Commentaire mis en ligne le 24 juillet 2007
Les consommateurs sont autant coupables que les tortionnaires d'animaux qui leur fournissent de la viande, du lait, des oeufs, du foie gras, du divertissment comme les cirques, les corridas, des medicaments(vivisection ignoble!) etc.
Mais le consommateur est sensible . Sensible à quoi? A l'image qu'il a de lui. Il ne veut pas savoir qu'il est complice de crime. Alors, il préfère croire les mensonges...des bourreaux et ainsi le monde continue de tourner aussi mal et les animaux de souffrir autant et hélas de plus en plus.
C'est de ce monde là dont vous avez envie?

Coralie Fambrini

Commentaire mis en ligne le 23 juillet 2007
"Ils prêtent des sentiments humains à des animaux."

Quand on défend le droit des animaux à ne pas être tués ni torturés non, on ne prête pas des sentiments humains aux animaux; tout simplement parce que les animaux peuvent souffrir! Eh oui M. Dansereau, il n'y a pas que les humains qui peuvent souffrir et qui ont envie de vivre. Vous semblez partir du principe absurde que seuls les humains peuvent avoir un intérêt à ne pas souffrir...

La souffrance est la souffrance, qu'elle soit humaine ou animale.

Quant au fait de comparer les oies à des ouvriers qui travailleraient pour un patron, cela en dit long sur votre négation de la réalité véçue par ces oiseaux. Car jusqu'à présent à notre époque aucun travailleur n'est rendu délibérement malade, emprisonné à vie et privé de la lumière du jour, obligé de subir des mutilations (dégriffage et débécquage, pratiques très courantes dans nombre d'élevage pour le foie gras), puis égorgé au bout de quelques mois de vie. Sans parler des canettes que l'on "élimine" en masse à peine nées. Si quelqu'un s'avisait de faire subir ces horreurs à des êtres humains, il serait considéré comme un meurtrier, et à juste titre.

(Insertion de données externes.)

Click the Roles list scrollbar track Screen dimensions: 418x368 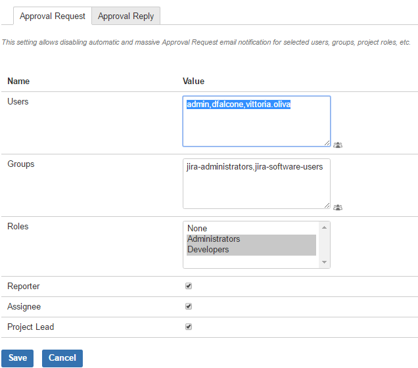(324, 244)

Pourquoi peut-on (hélas) faire subir cela à des animaux alors?
Simplement parce que "ce ne sont que des animaux", parce qu'on vous a dit depuis toujours que leur vie n'avait pas d'importance et qu'ils n'étaient là que pour être nos esclaves, utilisés par les humains pour s'enrichir, se divertir, quitte à leur faire subir les pires choses. Donc vous croyez et voulez croire à ce prétexte qui vous arrange bien, parce que vous n'avez pas envie de remettre en question votre activité. Pourtant, il n'est jamais trop tard pour changer et se rendre compte de la portée de ses actes.


Olivier Burdivega

Commentaire mis en ligne le 23 juillet 2007
Les arguments de cet exploitant agricole qui élève du canard comme d'autres font pousser du maïs est plus que classique. Assez drôle de remarquer qu'il utilise en fin d'article un argument anthropomorphique qu'il combat par ailleurs.

Ainsi, il se compare à un employeur et les oies aux salariées.
J'espère que s'il est employeur, les salariées sont mieux traités que les oies de sa ferme; cela ressemblerait plutôt à de l'esclavage.

Le gros problème des personnes impliquées dans la production du foie gras est qu'ils ne se rendent même pas compte de l'image qu'ils renvoient à la société, leur petit commerce ne doit pas être remis en cause, ni leur méthodes réévaluées.

L'argument le plus absurde qui consiste à dire que les oies sont choyées pour la qualité de la production peut elle être appliquée aux poules et cochons des élevages intensif?

Il serait plus honnête que cette industrie reconnaisse qu'elle n'a rien à faire des animaux qu'elle traite comme des objets, seul la bonne marche de l'entreprise compte.

Cela serait bien plus crédible. Le débat se recentrerait alors sur le fait de savoir si on peut disposer des animaux de n'importe quelle manière, sans se poser la moindre question, sauf du bien être du marché.